Applicants swamp vaccine site
The online portal to schedule appointments for the COVID-19 vaccine was bombarded with 128,000 hits on the first day, while more than 4,000 calls were fielded as Jamaicans sought to register for the jab.
The portal was opened to the public at 10 a.m. on Monday.
Up to Tuesday morning, more than 15,800 passwords were generated. Many of the individuals who engaged the system were not within the targeted groups, which are persons 75 years and older, as well as members of the Jamaica Constabulary Force (JCF) or the Jamaica Defence Force (JDF). Those who are not in these groups were not able to register.
WATCH: Vaccination at The Golden Age Home
More than 4,000 people had successfully made appointments up to Tuesday morning, although there are 31,000 vaccination slots. The rush to set appointments has forced call centres to increase their agents, as about 30 per cent of the calls were not answered on the first day.
Health ministry officials are now appealing to persons not in the target groups to be patient and wait their turn. Would-be line skippers were clogging the system, said Dunstan Bryan, permanent secretary in the Ministry of Health & Wellness.
“It does create a lot of traffic, and slows the ability of other persons who are registered to access and make an appointment,” he said.
Jamaica started administering the vaccine on March 10, approximately one year after the first case of COVID-19 was confirmed in the country.
Approximately 64,400 doses of the Oxford-AstraZeneca vaccine have been delivered here, including a gift of 50,000 from the Indian government.
As at Tuesday, 26,512 Jamaicans, including Prime Minister Andrew Holness and Opposition Leader Mark Golding, were vaccinated.
The majority of those vaccinated so far are healthcare workers, as more than 14,000 have received the jab. This represents 68 per cent of those in the health sector.
DANGEROUS SURGE
Director of the Pan American Health Organization (PAHO), Carissa F. Etienne, cautioned on Tuesday that the virus is surging dangerously in the Americas, for which more than 2.2 million doses of COVID-19 vaccines have been procured through the COVAX Facility.

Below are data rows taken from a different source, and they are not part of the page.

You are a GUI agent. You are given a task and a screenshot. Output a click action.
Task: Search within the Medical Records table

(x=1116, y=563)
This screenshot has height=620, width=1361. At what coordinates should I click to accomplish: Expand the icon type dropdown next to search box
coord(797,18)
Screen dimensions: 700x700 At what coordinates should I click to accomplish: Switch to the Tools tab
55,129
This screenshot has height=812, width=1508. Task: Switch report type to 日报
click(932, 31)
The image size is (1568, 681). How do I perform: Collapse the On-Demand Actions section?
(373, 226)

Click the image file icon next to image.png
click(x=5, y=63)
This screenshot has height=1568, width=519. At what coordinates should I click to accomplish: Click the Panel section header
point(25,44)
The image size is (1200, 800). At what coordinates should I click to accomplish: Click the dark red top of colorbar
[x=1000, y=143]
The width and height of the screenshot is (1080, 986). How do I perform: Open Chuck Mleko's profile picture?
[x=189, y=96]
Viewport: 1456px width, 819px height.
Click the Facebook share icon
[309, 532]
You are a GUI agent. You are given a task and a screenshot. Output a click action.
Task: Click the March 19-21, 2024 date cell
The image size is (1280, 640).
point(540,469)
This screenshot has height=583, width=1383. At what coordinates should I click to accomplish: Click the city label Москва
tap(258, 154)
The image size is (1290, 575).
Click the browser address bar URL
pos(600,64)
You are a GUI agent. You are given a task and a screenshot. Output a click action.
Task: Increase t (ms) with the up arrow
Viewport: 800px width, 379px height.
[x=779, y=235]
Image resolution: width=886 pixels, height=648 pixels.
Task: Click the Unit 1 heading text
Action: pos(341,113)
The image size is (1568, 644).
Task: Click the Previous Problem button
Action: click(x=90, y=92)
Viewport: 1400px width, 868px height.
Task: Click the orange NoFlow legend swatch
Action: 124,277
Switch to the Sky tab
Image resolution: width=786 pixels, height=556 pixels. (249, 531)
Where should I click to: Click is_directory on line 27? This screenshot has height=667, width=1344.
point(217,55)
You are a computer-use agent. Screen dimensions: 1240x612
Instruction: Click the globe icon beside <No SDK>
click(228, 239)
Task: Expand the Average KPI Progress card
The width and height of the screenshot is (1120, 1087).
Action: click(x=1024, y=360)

Immunisation campaigns are currently under way in 33 of the 35 countries in Latin America and the Caribbean that are members of PAHO. The organisation is assisting Haiti and Cuba, which have yet to start immunisation.
Etienne noted that in the Caribbean, the infection rate was a cause for concern in countries such as Jamaica, Cuba, Aruba, Curaçao, and Antigua and Barbuda.
“In Jamaica, cases have risen steadily for several weeks,” the PAHO director said.
“As the virus surges and hospitalisations rise, we urgently need to scale up vaccination among our most vulnerable populations.”
Almost 156 million doses of vaccine, including the COVAX deliveries, have been rolled out in the Americas.
Several residents at the Golden Age Home in Kingston were vaccinated on Tuesday as the Government expanded its efforts to inoculate the most vulnerable. According to the MOHW interim vaccination implementation plan, 174,987 elderly persons are being targeted.